Source data:
↓

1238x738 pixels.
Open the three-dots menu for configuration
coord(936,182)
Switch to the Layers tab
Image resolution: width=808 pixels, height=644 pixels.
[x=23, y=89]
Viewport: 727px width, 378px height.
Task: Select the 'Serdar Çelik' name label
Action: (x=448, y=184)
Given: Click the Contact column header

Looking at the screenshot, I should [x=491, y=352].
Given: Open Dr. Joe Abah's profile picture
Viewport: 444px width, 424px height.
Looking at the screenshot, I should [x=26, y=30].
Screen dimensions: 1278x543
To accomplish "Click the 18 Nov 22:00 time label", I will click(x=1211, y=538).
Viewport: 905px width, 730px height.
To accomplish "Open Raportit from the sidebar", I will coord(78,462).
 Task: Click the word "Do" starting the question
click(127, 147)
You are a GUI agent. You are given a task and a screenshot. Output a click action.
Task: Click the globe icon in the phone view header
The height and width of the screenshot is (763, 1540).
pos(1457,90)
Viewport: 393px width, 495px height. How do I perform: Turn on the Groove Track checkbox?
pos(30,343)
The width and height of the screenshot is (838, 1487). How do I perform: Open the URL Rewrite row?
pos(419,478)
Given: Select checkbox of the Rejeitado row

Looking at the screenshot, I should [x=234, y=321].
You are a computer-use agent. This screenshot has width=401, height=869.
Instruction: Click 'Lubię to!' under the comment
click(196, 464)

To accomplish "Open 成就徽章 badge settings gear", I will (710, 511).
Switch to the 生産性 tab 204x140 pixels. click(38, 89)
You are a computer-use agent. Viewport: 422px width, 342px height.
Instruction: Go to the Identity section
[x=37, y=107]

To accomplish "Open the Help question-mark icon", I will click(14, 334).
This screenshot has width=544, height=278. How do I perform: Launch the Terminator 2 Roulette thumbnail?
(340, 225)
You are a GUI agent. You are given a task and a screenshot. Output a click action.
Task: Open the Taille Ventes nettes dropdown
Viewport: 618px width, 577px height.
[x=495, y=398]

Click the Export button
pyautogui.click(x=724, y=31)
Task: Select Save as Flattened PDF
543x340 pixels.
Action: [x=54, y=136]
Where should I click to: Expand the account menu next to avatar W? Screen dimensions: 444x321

↑

Your goal ::
Each of the records should be written out again, exactly as it reads.

Answer box ::
1238x738 pixels.
Open the three-dots menu for configuration
coord(936,182)
Switch to the Layers tab
Image resolution: width=808 pixels, height=644 pixels.
[x=23, y=89]
Viewport: 727px width, 378px height.
Task: Select the 'Serdar Çelik' name label
Action: (x=448, y=184)
Given: Click the Contact column header

Looking at the screenshot, I should [x=491, y=352].
Given: Open Dr. Joe Abah's profile picture
Viewport: 444px width, 424px height.
Looking at the screenshot, I should [x=26, y=30].
Screen dimensions: 1278x543
To accomplish "Click the 18 Nov 22:00 time label", I will click(x=1211, y=538).
Viewport: 905px width, 730px height.
To accomplish "Open Raportit from the sidebar", I will coord(78,462).
 Task: Click the word "Do" starting the question
click(127, 147)
You are a GUI agent. You are given a task and a screenshot. Output a click action.
Task: Click the globe icon in the phone view header
The height and width of the screenshot is (763, 1540).
pos(1457,90)
Viewport: 393px width, 495px height. How do I perform: Turn on the Groove Track checkbox?
pos(30,343)
The width and height of the screenshot is (838, 1487). How do I perform: Open the URL Rewrite row?
pos(419,478)
Given: Select checkbox of the Rejeitado row

Looking at the screenshot, I should [x=234, y=321].
You are a computer-use agent. This screenshot has width=401, height=869.
Instruction: Click 'Lubię to!' under the comment
click(196, 464)

To accomplish "Open 成就徽章 badge settings gear", I will (710, 511).
Switch to the 生産性 tab 204x140 pixels. click(38, 89)
You are a computer-use agent. Viewport: 422px width, 342px height.
Instruction: Go to the Identity section
[x=37, y=107]

To accomplish "Open the Help question-mark icon", I will click(14, 334).
This screenshot has width=544, height=278. How do I perform: Launch the Terminator 2 Roulette thumbnail?
(340, 225)
You are a GUI agent. You are given a task and a screenshot. Output a click action.
Task: Open the Taille Ventes nettes dropdown
Viewport: 618px width, 577px height.
[x=495, y=398]

Click the Export button
pyautogui.click(x=724, y=31)
Task: Select Save as Flattened PDF
543x340 pixels.
Action: [x=54, y=136]
Where should I click to: Expand the account menu next to avatar W? Screen dimensions: 444x321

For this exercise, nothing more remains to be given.